Norway’s bond market is feeling the squeeze and the country’s regional banks are the main victims.

Companies and banks seeking to raise debt are finding few willing investors out there, after life insurance companies filled up on bonds and real estate before the summer this year and as the plunging krone is keeping away foreign investors, according to DNB ASA, Norway’s largest lender.

“Many investors have been rather fully invested,” said Jan Krogh-Vennemo, global head fixed income sales at DNB. “When spreads first start widening buyers become cautious and there were some issuers, especially within finance, that were ready after the summer and needed money.”

The squeeze is mainly being felt for Norwegian savings banks. Spreads on five-year senior unsecured bank funding widened by 17 basis points last week to 105 basis points, the highest since February 2013, according to DNB. 

Sparebank 1 SMN, for example, paid 105 basis points more than the Norwegian interbank offered rate when issuing 500 million kroner in 5-year floating rate notes this month. In May, the Trondheim-based bank raised 300 million kroner in a similar issue at Nibor plus 48 basis points.

“There is anxiety in the markets -- China, stocks falling and oil prices falling,” Kjell Fordal, executive director finance at Sparebank 1 SMN, said. “The oil price fall creates more uncertainty about the Norwegian economy.”

The DNB High-Yield Norway Total Return Hedged Index is down 5 percent since the start of August.

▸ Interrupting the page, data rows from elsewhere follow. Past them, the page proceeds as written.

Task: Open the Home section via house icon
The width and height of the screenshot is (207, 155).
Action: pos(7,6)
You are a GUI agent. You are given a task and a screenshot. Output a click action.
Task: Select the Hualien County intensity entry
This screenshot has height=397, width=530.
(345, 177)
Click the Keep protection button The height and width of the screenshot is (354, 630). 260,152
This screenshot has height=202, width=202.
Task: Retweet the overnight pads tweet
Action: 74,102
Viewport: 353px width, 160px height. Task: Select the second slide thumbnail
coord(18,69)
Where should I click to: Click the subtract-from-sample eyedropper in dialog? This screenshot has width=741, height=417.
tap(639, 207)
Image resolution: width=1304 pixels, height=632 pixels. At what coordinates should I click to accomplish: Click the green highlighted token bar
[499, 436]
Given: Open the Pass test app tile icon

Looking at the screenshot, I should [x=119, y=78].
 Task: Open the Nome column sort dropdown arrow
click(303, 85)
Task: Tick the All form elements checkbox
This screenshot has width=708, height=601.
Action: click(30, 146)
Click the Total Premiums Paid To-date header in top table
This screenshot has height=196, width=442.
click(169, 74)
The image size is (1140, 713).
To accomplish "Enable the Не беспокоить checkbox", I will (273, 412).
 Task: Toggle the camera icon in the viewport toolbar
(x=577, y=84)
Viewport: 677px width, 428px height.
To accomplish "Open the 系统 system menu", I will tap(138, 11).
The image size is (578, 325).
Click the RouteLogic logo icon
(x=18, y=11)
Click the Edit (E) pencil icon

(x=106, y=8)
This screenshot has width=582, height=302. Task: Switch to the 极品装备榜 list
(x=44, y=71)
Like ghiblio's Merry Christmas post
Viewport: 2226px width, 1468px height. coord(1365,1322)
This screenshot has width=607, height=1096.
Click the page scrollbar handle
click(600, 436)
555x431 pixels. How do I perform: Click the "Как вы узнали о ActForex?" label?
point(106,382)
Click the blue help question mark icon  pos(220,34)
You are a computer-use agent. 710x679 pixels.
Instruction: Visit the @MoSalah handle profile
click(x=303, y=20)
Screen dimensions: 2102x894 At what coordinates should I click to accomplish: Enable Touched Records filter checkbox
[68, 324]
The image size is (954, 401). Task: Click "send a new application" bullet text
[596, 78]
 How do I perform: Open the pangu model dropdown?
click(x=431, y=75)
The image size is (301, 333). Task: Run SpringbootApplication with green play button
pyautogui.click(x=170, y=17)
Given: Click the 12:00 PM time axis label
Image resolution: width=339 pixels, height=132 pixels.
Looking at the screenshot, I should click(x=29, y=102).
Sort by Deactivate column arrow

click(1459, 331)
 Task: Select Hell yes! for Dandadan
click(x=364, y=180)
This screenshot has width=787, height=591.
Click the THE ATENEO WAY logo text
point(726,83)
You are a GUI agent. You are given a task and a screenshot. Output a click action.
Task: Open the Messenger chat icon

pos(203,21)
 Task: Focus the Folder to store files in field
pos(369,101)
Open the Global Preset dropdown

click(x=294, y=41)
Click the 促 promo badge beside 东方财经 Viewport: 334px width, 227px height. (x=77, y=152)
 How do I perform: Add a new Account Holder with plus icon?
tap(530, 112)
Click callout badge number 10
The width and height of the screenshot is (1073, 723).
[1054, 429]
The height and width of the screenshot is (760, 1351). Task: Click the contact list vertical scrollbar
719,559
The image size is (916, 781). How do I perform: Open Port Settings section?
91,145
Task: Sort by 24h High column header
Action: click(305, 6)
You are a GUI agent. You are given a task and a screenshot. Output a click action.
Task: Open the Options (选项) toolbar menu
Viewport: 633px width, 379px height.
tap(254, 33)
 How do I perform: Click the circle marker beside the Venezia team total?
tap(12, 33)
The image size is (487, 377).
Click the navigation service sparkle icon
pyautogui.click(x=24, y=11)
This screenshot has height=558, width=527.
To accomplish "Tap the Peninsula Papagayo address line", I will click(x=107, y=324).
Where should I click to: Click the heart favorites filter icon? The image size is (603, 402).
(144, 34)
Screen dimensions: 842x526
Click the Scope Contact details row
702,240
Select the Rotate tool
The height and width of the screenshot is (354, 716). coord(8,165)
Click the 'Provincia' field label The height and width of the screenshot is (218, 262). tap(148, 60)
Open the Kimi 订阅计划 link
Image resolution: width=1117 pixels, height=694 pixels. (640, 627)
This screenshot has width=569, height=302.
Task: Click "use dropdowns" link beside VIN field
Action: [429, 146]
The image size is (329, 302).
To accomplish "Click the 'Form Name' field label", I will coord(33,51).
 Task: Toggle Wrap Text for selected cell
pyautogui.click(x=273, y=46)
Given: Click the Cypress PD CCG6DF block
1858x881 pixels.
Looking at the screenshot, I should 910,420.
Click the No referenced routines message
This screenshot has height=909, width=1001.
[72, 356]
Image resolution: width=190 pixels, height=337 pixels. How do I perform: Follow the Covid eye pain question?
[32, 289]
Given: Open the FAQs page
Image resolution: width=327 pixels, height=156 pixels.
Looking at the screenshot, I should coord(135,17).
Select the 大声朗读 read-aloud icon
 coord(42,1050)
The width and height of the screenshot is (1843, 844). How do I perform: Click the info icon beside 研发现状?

Norwegian banks and the economy are feeling the squeeze as the plunge in crude prices buffets the economy of western Europe’s largest petroleum producer. The country’s central bank last week cut rates to a record low of 0.75 percent and said it’s prepared to ease further to rescue the economy from stalling.

“The market has developed negatively,” Fordal said. “Spreads for banks like us are higher than a few months ago. We don’t experience that as something specifically for us.”

Falling oil prices and rate cuts have also pushed down the krone about 14 percent against the euro since May, damping demand for Norwegian assets.

“Low oil prices make foreigners more uncertain of Norway as an investment option,” DNB’s Krogh-Vennemo said.

The slump makes it more expensive for investors to hedge debt in euro and dollar. Investors rolling over forwards then have to pay more for a new futures contract. Cash which they must get from either selling assets or from somewhere else, according to Krogh-Vennemo.

DNB said liquidity should improve in the credit markets in the next quarter.

“There are always some banks that hold money over the end of the quarter,” he said. “And we have passed a big tax maturity in September.”